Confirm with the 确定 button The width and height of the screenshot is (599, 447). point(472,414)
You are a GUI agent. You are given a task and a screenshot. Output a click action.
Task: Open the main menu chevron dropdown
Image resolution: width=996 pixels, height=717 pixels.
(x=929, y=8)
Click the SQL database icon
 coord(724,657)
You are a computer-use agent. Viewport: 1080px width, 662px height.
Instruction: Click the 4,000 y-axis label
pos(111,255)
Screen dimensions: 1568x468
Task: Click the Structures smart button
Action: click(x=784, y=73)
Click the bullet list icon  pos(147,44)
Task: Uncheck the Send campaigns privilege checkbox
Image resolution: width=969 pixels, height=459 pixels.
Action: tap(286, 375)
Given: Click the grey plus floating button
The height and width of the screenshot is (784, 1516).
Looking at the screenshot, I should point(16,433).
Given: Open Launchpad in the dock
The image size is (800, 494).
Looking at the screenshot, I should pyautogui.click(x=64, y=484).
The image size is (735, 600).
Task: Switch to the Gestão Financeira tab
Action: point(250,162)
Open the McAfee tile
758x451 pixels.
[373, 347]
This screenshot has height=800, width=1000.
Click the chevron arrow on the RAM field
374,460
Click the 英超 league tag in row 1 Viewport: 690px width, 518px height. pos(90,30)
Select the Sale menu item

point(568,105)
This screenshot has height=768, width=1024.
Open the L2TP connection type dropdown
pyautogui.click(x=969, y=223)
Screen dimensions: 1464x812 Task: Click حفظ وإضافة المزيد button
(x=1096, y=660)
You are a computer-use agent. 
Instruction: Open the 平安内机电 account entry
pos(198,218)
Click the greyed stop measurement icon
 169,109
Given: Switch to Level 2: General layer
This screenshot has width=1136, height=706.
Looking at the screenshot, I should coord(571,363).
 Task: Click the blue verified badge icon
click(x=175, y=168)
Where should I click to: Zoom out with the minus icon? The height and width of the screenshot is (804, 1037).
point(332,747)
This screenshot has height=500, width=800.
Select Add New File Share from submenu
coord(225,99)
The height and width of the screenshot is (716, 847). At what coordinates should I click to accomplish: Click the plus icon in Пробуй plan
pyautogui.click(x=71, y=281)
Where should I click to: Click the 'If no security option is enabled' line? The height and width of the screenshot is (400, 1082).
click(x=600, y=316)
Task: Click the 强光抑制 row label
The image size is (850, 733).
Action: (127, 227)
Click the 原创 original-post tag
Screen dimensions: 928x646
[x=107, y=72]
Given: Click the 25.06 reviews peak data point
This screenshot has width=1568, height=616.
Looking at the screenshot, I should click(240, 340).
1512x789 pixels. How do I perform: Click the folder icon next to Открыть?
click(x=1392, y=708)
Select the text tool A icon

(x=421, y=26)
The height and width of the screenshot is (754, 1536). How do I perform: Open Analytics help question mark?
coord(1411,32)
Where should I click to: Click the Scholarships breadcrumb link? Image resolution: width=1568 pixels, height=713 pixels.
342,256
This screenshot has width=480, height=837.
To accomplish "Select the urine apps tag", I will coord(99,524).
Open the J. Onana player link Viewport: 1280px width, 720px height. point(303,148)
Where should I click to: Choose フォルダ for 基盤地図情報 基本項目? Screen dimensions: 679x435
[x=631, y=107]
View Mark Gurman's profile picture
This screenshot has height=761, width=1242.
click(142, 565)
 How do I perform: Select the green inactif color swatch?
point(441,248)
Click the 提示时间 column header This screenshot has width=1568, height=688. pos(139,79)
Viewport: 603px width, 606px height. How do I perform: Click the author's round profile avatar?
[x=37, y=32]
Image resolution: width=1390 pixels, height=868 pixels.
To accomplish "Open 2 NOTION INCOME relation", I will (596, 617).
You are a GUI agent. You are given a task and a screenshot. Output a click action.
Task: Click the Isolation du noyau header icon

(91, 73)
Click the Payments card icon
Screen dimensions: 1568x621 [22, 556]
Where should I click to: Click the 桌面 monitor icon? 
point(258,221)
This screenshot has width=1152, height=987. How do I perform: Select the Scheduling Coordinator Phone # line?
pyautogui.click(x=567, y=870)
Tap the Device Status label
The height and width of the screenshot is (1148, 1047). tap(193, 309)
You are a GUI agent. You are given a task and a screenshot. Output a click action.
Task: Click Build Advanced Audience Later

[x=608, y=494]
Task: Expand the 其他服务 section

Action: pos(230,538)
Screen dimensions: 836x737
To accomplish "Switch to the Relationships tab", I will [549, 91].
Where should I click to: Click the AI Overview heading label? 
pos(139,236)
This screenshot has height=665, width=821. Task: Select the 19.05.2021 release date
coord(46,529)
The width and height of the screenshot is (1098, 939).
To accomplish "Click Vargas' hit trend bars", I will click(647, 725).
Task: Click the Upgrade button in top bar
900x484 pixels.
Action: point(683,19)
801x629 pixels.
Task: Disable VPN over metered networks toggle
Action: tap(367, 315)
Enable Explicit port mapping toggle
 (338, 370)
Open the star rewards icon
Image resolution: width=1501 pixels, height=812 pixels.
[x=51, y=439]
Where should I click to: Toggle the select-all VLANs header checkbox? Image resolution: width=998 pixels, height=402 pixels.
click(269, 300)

####

TASK REQUIREMENTS: Give the whole listing again, character for character.

COMPLETED EXERCISE:
Confirm with the 确定 button The width and height of the screenshot is (599, 447). point(472,414)
You are a GUI agent. You are given a task and a screenshot. Output a click action.
Task: Open the main menu chevron dropdown
Image resolution: width=996 pixels, height=717 pixels.
(x=929, y=8)
Click the SQL database icon
 coord(724,657)
You are a computer-use agent. Viewport: 1080px width, 662px height.
Instruction: Click the 4,000 y-axis label
pos(111,255)
Screen dimensions: 1568x468
Task: Click the Structures smart button
Action: click(x=784, y=73)
Click the bullet list icon  pos(147,44)
Task: Uncheck the Send campaigns privilege checkbox
Image resolution: width=969 pixels, height=459 pixels.
Action: tap(286, 375)
Given: Click the grey plus floating button
The height and width of the screenshot is (784, 1516).
Looking at the screenshot, I should point(16,433).
Given: Open Launchpad in the dock
The image size is (800, 494).
Looking at the screenshot, I should pyautogui.click(x=64, y=484).
The image size is (735, 600).
Task: Switch to the Gestão Financeira tab
Action: point(250,162)
Open the McAfee tile
758x451 pixels.
[373, 347]
This screenshot has height=800, width=1000.
Click the chevron arrow on the RAM field
374,460
Click the 英超 league tag in row 1 Viewport: 690px width, 518px height. pos(90,30)
Select the Sale menu item

point(568,105)
This screenshot has height=768, width=1024.
Open the L2TP connection type dropdown
pyautogui.click(x=969, y=223)
Screen dimensions: 1464x812 Task: Click حفظ وإضافة المزيد button
(x=1096, y=660)
You are a computer-use agent. 
Instruction: Open the 平安内机电 account entry
pos(198,218)
Click the greyed stop measurement icon
 169,109
Given: Switch to Level 2: General layer
This screenshot has width=1136, height=706.
Looking at the screenshot, I should coord(571,363).
 Task: Click the blue verified badge icon
click(x=175, y=168)
Where should I click to: Zoom out with the minus icon? The height and width of the screenshot is (804, 1037).
point(332,747)
This screenshot has height=500, width=800.
Select Add New File Share from submenu
coord(225,99)
The height and width of the screenshot is (716, 847). At what coordinates should I click to accomplish: Click the plus icon in Пробуй plan
pyautogui.click(x=71, y=281)
Where should I click to: Click the 'If no security option is enabled' line? The height and width of the screenshot is (400, 1082).
click(x=600, y=316)
Task: Click the 强光抑制 row label
The image size is (850, 733).
Action: (127, 227)
Click the 原创 original-post tag
Screen dimensions: 928x646
[x=107, y=72]
Given: Click the 25.06 reviews peak data point
This screenshot has width=1568, height=616.
Looking at the screenshot, I should click(240, 340).
1512x789 pixels. How do I perform: Click the folder icon next to Открыть?
click(x=1392, y=708)
Select the text tool A icon

(x=421, y=26)
The height and width of the screenshot is (754, 1536). How do I perform: Open Analytics help question mark?
coord(1411,32)
Where should I click to: Click the Scholarships breadcrumb link? Image resolution: width=1568 pixels, height=713 pixels.
342,256
This screenshot has width=480, height=837.
To accomplish "Select the urine apps tag", I will coord(99,524).
Open the J. Onana player link Viewport: 1280px width, 720px height. point(303,148)
Where should I click to: Choose フォルダ for 基盤地図情報 基本項目? Screen dimensions: 679x435
[x=631, y=107]
View Mark Gurman's profile picture
This screenshot has height=761, width=1242.
click(142, 565)
 How do I perform: Select the green inactif color swatch?
point(441,248)
Click the 提示时间 column header This screenshot has width=1568, height=688. pos(139,79)
Viewport: 603px width, 606px height. How do I perform: Click the author's round profile avatar?
[x=37, y=32]
Image resolution: width=1390 pixels, height=868 pixels.
To accomplish "Open 2 NOTION INCOME relation", I will (596, 617).
You are a GUI agent. You are given a task and a screenshot. Output a click action.
Task: Click the Isolation du noyau header icon

(91, 73)
Click the Payments card icon
Screen dimensions: 1568x621 [22, 556]
Where should I click to: Click the 桌面 monitor icon? 
point(258,221)
This screenshot has width=1152, height=987. How do I perform: Select the Scheduling Coordinator Phone # line?
pyautogui.click(x=567, y=870)
Tap the Device Status label
The height and width of the screenshot is (1148, 1047). tap(193, 309)
You are a GUI agent. You are given a task and a screenshot. Output a click action.
Task: Click Build Advanced Audience Later

[x=608, y=494]
Task: Expand the 其他服务 section

Action: pos(230,538)
Screen dimensions: 836x737
To accomplish "Switch to the Relationships tab", I will [549, 91].
Where should I click to: Click the AI Overview heading label? 
pos(139,236)
This screenshot has height=665, width=821. Task: Select the 19.05.2021 release date
coord(46,529)
The width and height of the screenshot is (1098, 939).
To accomplish "Click Vargas' hit trend bars", I will click(647, 725).
Task: Click the Upgrade button in top bar
900x484 pixels.
Action: point(683,19)
801x629 pixels.
Task: Disable VPN over metered networks toggle
Action: tap(367, 315)
Enable Explicit port mapping toggle
 (338, 370)
Open the star rewards icon
Image resolution: width=1501 pixels, height=812 pixels.
[x=51, y=439]
Where should I click to: Toggle the select-all VLANs header checkbox? Image resolution: width=998 pixels, height=402 pixels.
click(269, 300)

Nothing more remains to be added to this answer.